Dans le transport sanitaire, le solde de tout compte se joue sur une variable que le décompte doit trancher d’entrée : la manière dont se mesure le temps de travail de l’ambulancier. Contrairement à un salarié ordinaire compté heure pour heure, l’ambulancier roulant voit son temps de travail effectif calculé à partir de son amplitude, la durée qui sépare la prise de service de sa fin, diminuée des pauses et coupures (accord du 16 juin 2016, en vigueur depuis le 1er août 2018). Cette durée de service commande le salaire de référence, et le salaire de référence commande le solde. Établir un solde juste commence donc par lire correctement les feuilles de route.
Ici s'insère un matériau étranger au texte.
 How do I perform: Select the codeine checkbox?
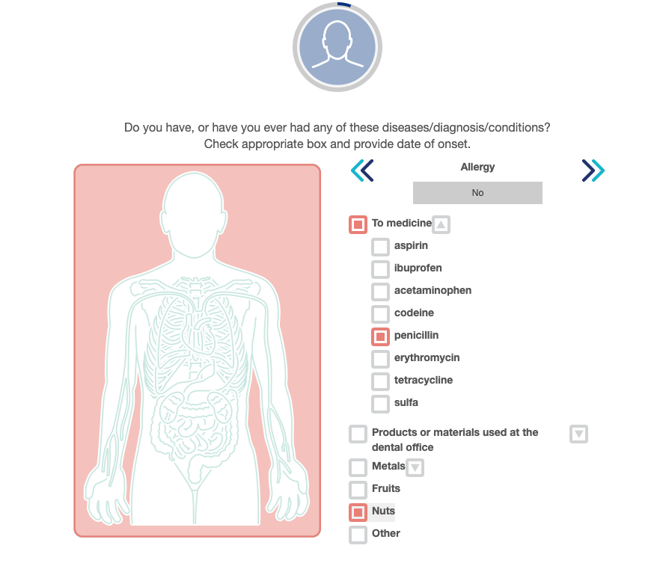[x=381, y=314]
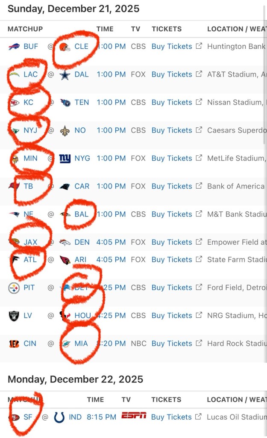Click the Indianapolis Colts horseshoe logo

click(59, 417)
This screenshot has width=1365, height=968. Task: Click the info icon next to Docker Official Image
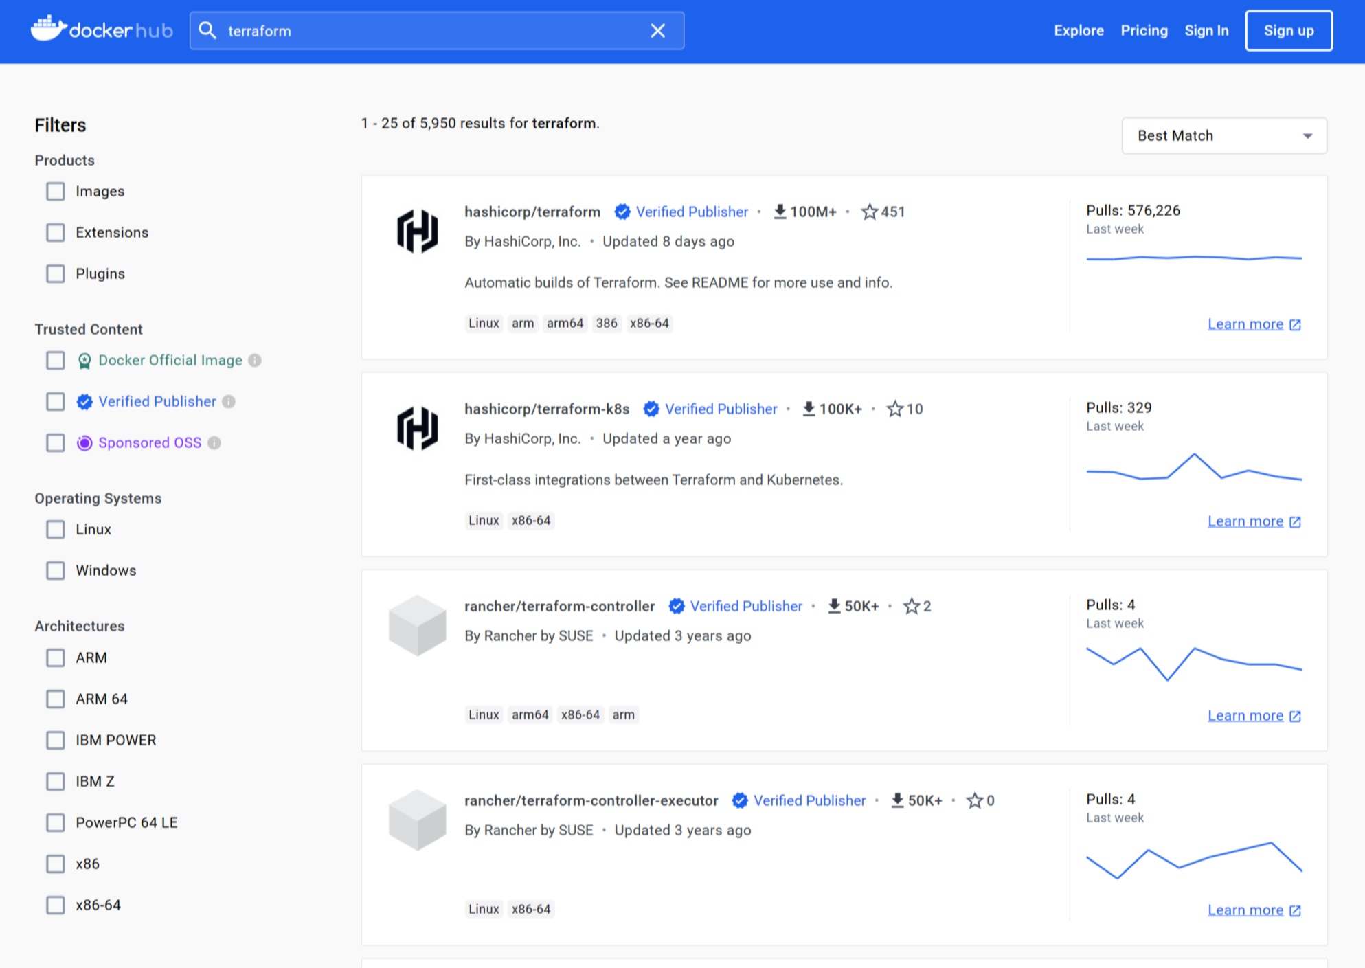click(255, 360)
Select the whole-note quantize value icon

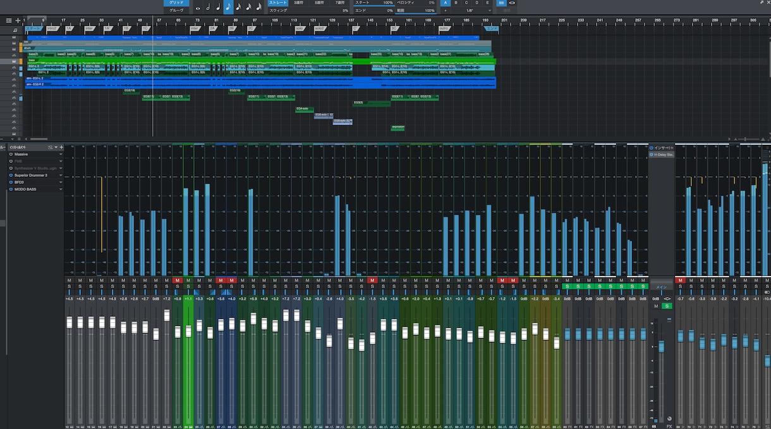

Pour le reste, l’ambulancier est un ouvrier au sens de la convention collective des transports routiers : il relève de son annexe I, avec le barème d’indemnité de licenciement, le préavis et la garantie de ressources en cas de maladie qui s’y attachent, communs à toute la branche. La signature du reçu, elle, obéit au droit commun : passé six mois, elle libère l’employeur pour les sommes qui y figurent (article L1234-20), un poste juste est alors acquis, un poste oublié rouvre la discussion pendant trois ans.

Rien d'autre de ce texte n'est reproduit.